* [Exercise input]
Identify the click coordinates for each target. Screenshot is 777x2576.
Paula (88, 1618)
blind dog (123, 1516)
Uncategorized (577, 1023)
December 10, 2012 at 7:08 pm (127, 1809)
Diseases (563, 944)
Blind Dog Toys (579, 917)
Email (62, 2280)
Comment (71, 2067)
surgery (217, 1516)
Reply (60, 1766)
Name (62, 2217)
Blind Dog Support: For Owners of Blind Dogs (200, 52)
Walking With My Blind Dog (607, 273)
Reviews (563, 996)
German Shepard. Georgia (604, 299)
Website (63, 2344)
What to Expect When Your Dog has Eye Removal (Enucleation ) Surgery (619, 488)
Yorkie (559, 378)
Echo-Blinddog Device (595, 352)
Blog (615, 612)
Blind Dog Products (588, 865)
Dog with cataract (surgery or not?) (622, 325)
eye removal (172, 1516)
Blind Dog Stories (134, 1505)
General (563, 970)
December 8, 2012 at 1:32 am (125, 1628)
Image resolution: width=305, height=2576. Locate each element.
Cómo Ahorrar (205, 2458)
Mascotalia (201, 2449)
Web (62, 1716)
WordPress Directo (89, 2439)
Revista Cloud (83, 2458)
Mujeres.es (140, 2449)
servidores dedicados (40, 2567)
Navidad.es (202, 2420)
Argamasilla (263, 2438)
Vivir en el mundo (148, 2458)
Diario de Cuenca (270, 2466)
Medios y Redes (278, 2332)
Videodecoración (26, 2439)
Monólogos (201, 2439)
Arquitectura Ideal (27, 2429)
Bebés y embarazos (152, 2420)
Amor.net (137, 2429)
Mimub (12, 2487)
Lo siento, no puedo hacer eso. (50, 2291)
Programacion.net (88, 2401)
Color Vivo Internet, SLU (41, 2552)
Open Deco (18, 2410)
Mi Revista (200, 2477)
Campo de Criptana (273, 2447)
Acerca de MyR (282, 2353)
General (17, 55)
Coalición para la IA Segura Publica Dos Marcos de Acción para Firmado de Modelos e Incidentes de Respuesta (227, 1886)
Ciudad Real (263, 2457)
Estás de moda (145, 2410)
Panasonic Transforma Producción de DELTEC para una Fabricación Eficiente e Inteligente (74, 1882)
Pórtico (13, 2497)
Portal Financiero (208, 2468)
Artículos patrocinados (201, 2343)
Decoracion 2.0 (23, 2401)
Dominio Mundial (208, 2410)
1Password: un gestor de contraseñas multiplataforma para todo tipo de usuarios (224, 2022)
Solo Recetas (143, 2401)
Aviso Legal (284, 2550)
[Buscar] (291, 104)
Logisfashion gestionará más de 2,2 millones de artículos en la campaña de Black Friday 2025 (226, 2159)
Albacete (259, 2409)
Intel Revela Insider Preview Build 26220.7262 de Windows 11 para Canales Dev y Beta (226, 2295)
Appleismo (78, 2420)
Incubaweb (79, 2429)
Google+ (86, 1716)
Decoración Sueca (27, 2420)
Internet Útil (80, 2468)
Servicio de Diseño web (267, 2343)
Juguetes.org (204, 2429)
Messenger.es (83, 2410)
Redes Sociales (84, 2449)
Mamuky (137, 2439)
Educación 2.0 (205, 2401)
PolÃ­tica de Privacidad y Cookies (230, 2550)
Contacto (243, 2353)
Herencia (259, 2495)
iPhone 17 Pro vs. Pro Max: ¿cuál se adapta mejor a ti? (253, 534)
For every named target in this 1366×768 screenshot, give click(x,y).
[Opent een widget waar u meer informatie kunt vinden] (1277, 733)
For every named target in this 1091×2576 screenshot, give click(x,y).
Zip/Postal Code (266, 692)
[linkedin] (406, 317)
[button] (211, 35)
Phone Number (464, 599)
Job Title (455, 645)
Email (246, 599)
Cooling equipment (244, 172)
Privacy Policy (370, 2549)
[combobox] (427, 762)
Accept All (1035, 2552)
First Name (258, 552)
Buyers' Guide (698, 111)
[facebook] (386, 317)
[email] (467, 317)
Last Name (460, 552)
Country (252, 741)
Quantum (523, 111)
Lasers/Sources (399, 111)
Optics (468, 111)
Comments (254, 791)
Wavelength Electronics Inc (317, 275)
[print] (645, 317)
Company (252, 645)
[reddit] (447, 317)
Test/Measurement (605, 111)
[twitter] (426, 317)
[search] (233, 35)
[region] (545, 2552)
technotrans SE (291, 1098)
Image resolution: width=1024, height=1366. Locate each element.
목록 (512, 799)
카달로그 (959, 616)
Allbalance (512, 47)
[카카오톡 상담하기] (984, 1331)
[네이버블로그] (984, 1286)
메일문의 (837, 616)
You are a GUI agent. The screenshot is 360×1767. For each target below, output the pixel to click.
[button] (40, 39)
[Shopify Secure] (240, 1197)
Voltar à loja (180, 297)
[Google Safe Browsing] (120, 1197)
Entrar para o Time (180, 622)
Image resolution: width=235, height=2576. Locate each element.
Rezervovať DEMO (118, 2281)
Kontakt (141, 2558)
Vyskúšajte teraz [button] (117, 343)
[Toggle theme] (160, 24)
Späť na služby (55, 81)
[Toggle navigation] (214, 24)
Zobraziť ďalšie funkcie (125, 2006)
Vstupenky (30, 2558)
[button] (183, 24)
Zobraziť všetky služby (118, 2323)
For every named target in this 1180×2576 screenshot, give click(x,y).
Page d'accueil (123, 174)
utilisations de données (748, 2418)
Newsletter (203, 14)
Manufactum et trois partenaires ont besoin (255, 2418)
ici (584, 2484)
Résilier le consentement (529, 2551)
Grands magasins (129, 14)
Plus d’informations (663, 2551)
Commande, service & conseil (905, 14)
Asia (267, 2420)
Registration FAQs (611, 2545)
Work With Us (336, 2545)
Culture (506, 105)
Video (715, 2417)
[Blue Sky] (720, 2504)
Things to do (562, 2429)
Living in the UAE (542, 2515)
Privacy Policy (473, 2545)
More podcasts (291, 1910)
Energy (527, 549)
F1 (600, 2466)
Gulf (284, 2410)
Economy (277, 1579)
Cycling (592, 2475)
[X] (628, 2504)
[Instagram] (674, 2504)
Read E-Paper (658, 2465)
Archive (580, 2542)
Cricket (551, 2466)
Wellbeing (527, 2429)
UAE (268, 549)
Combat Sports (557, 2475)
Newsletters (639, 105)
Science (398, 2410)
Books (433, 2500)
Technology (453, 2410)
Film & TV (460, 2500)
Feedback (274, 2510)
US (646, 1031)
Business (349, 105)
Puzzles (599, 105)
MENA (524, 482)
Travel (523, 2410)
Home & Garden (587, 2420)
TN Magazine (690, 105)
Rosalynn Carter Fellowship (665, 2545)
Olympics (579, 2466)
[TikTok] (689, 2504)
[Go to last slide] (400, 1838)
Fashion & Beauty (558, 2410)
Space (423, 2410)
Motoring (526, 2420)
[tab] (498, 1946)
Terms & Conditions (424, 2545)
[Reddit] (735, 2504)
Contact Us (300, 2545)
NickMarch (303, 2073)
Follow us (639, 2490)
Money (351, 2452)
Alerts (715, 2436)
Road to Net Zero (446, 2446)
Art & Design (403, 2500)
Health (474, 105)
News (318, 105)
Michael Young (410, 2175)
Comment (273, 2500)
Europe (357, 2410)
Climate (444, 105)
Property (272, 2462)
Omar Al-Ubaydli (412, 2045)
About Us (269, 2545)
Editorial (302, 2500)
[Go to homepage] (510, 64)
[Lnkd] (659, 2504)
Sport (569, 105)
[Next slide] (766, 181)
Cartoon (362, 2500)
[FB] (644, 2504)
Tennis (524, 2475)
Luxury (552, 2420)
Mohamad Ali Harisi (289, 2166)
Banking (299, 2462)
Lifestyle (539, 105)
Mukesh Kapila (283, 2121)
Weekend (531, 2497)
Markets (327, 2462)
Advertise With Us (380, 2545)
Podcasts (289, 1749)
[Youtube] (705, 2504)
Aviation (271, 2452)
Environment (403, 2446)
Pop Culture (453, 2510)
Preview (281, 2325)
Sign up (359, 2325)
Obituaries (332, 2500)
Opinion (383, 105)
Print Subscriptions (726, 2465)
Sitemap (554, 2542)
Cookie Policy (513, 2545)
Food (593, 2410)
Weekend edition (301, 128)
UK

* [Exercise prompt] Of the entries listed above, reproduce only the lines starting at the line containing "Educación 2.0 (205, 2401)" and ending at the line containing "Job Title (455, 645)". Include both, exactly as they stand.

* [Solution to the exercise]
Educación 2.0 (205, 2401)
PolÃ­tica de Privacidad y Cookies (230, 2550)
Contacto (243, 2353)
Herencia (259, 2495)
iPhone 17 Pro vs. Pro Max: ¿cuál se adapta mejor a ti? (253, 534)
For every named target in this 1366×768 screenshot, give click(x,y).
[Opent een widget waar u meer informatie kunt vinden] (1277, 733)
For every named target in this 1091×2576 screenshot, give click(x,y).
Zip/Postal Code (266, 692)
[linkedin] (406, 317)
[button] (211, 35)
Phone Number (464, 599)
Job Title (455, 645)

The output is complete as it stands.